Cre recombinase delivery using a cell-penetrating peptide fusion (HIV TAT) and VLPs. (A) Activation of RFP expression following the action of Cre in a reporter cell line containing a stably integrated expression cassette (Lox1-GFP-Lox2-RFP). (B) A reporter 293T cell line containing a stably integrated expression cassette (Lox1-GFP-Lox2-RFP) was exposed to His-Cre, TAT-Cre, or VLP consisting of Gag-Cre pseudotyped with VSV-G. Expression of RFP shows that active Cre recombinase was able convert the genomic copy of the GFP/RFP expression cassette.

Fig. 4.

Activity and processing of Gag-Cre. Incorporation of a functional retroviral protease into VLPs caused the release of the Cre protein from the Gag-Cre fusion. (A) VLP without VSV-G envelope (control); (B) Gag-Cre VLPs pseudotyped with VSV-G envelope; and (C) Gag-Cre and Gag-protease VLPs pseudotyped with VSV-G.

Fig. 5.

Cytotoxic effects of 5FC in the presence of Gag-Fcy::Fur on the PC3 cell line. PC3 (a human prostate cancer line) cells were treated with complete culture medium (CCM) from untransfected cells; CCM from transfected cells with salmon sperm DNA (ssDNA) + VSV-G envelope; VLPs that contain Gag-GFP and VSV-G envelope or VLPs consisting of Gag-Fcy::Fur and VSV-G in the presence (+) or absence (−) of 60 μg/mL of 5FC.

Fig. 6.

Biological activity of VLPs containing split human caspase 8b. (A) The coding sequence of human capsase 8b was split into two separate components (p10 and p18) that were cloned in-frame into the Gag coding sequence. (B) Biological activity of split caspase 8b delivered via VLPs.
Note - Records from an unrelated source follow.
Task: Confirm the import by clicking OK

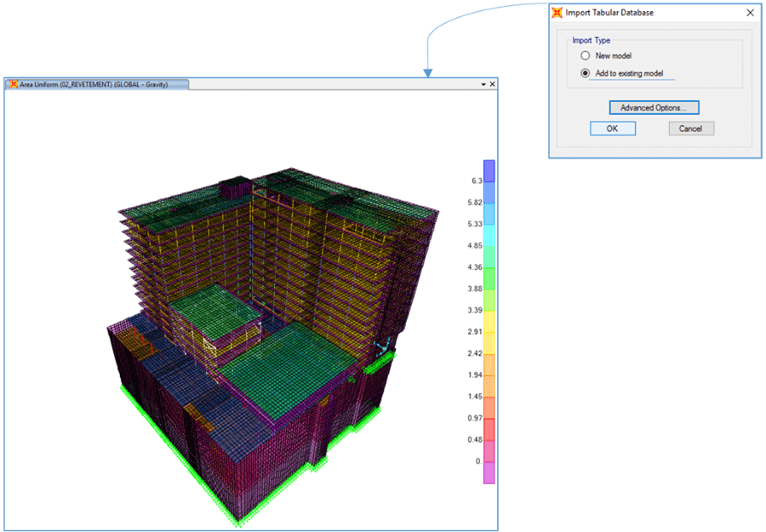Action: [x=613, y=128]

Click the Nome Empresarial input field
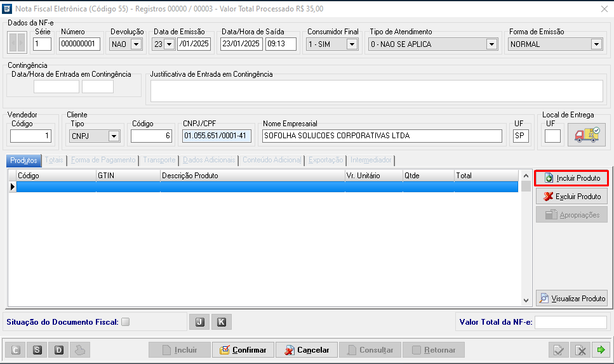coord(381,136)
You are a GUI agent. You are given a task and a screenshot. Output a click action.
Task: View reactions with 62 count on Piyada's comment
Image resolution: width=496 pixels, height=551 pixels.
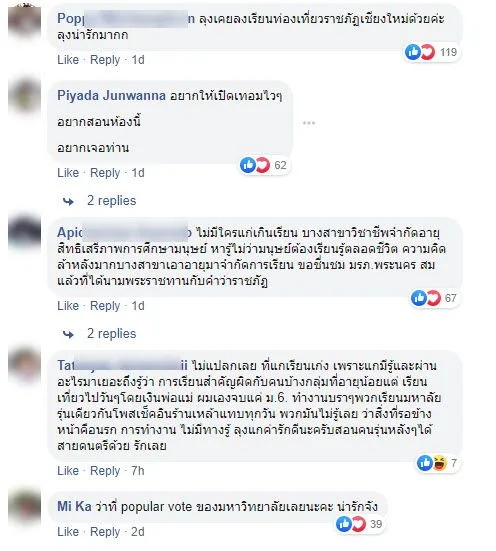click(x=264, y=165)
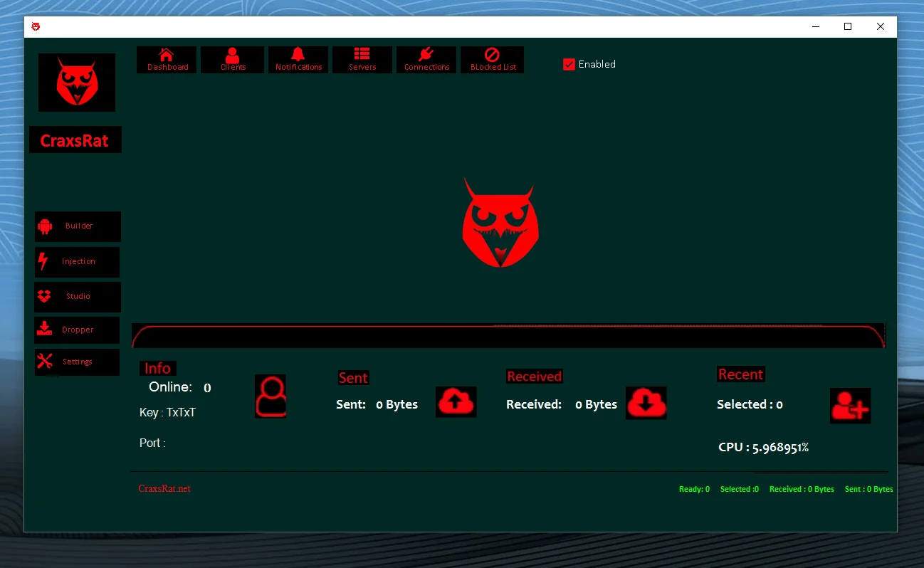The image size is (924, 568).
Task: View the Blocked List tab
Action: point(492,60)
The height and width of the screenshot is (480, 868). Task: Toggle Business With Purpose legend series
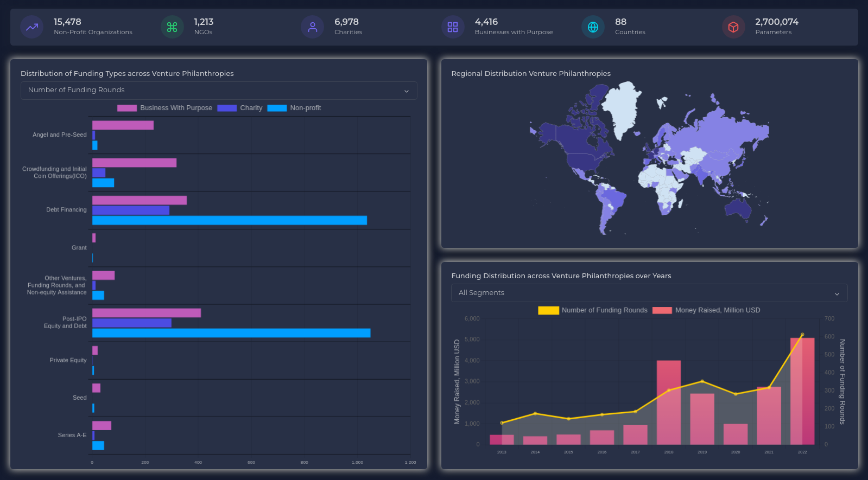(x=165, y=108)
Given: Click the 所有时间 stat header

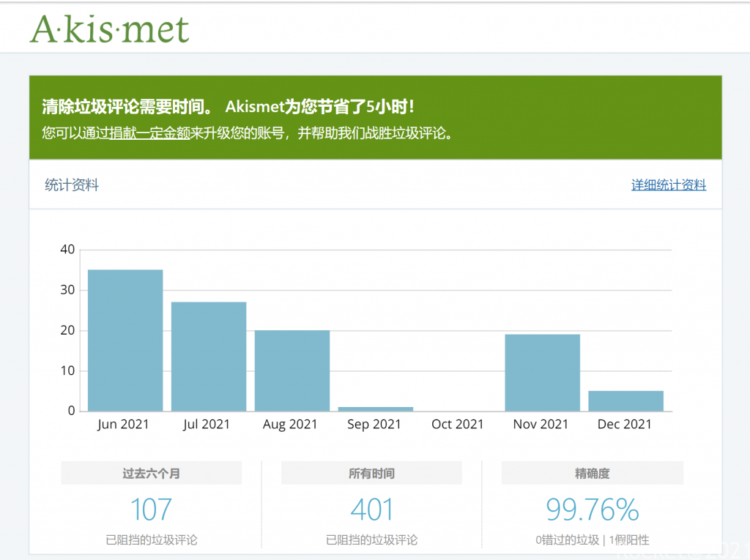Looking at the screenshot, I should tap(371, 474).
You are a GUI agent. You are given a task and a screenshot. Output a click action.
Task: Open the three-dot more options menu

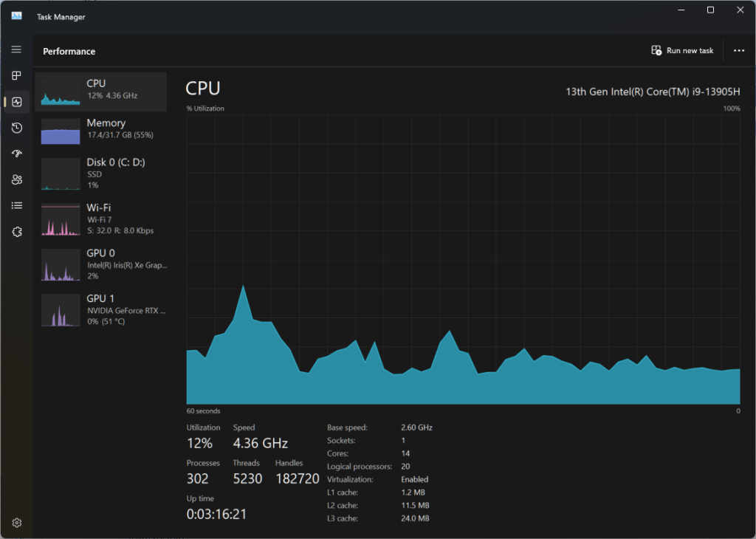(x=738, y=51)
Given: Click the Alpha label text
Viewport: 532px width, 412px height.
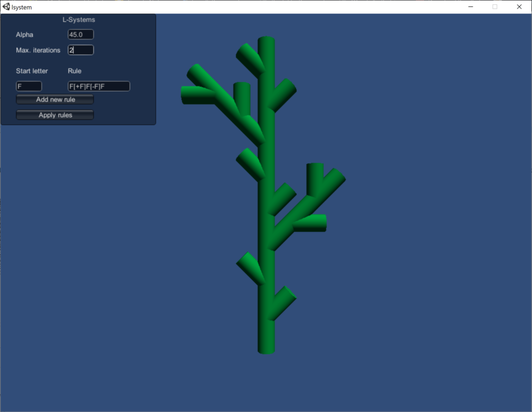Looking at the screenshot, I should pyautogui.click(x=24, y=35).
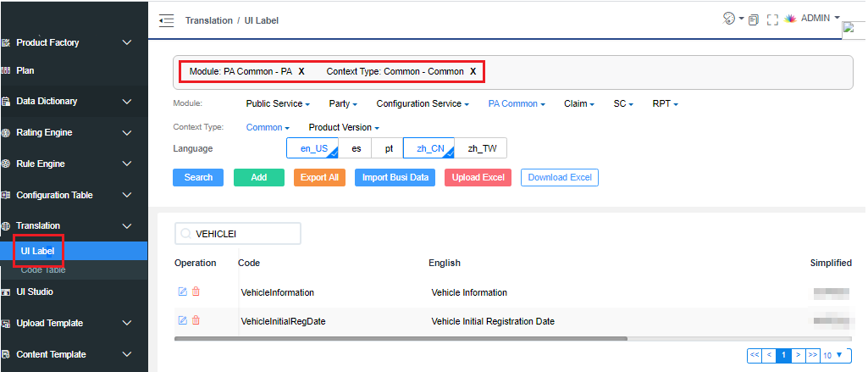Image resolution: width=868 pixels, height=372 pixels.
Task: Click the Export All button
Action: 319,178
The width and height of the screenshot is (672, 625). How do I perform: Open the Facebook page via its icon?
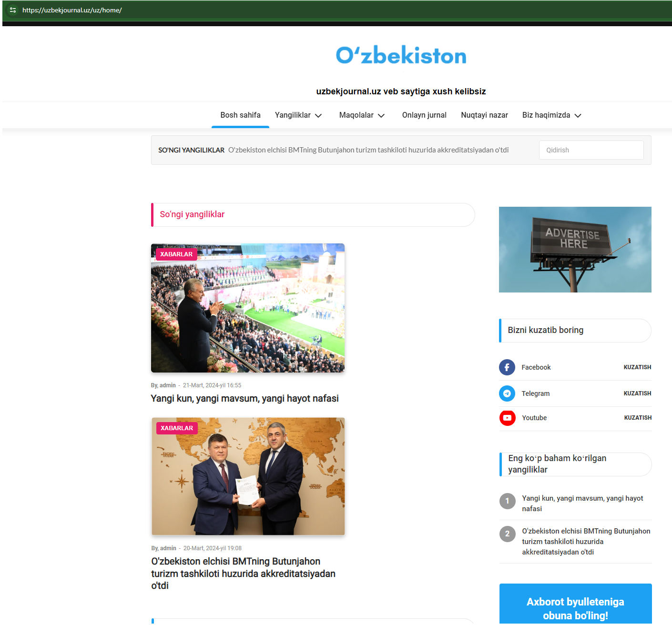pos(507,367)
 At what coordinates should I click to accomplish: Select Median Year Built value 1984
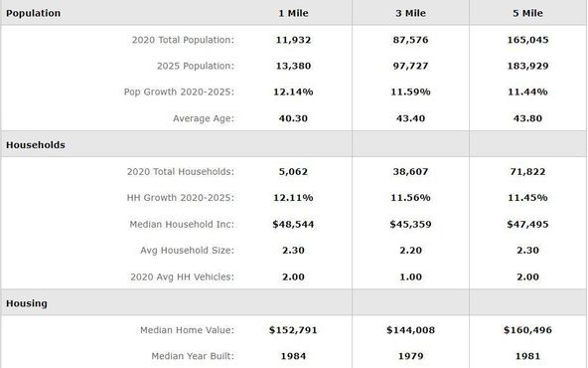coord(293,356)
Target cells (PC3) were either left untreated or incubated for 48 h with control VLPs consisting of Gag-(p10) + ssDNA (salmon sperm DNA), Gag-(p10) + VSV-G, Gag-(p18) + ssDNA, Gag-(p18) + VSV-G, Gag-(p10 + p18) + ssDNA, Gag-(p10) + VSV-G, and Gag-(p18) + VSV-G or with VLPs consisting of Gag-(p10 + p18) + VSV-G within the same particles. As shown, only the cells transduced with VLPs that contained both p10 and p18 and also contained VSV-G caused a significant reduction in cell viability.

Fig. 7.

TRAIL-mediated cell death. The PC3 cell line was treated with supernatants consisting of complete culture medium (N/T) or culture medium from a packaging cell line transfected with carrier ssDNA or culture medium supplemented with soluble human TRAIL or supernatants containing VLPs as Gag-GFP + VSV-G, Gag-GFP + NA-TRAIL. As shown, cell death is observed when cells were treated either with s-TRAIL or with VLPs consisting of Gag-GFP and NA-TRAIL. GFP was introduced into the VLPs to make it simple to monitor VLP formation.

Fig. 8.

Murine macrophage cells respond to VLPs that carry mouse IFN-γ. The mouse macrophage cell line was treated with VLPs containing HA–IFN-γ constructs. Cells were analyzed for the presence of phospho-STAT1 by flow cytometry. (A) Positive control (soluble IFN-γ). (B) VLPs containing HA–IFN-γ. (C) Gag-GFP + HA–IFN-γ + VSV-G. (D) Gag-GFP + VSV-G (negative control).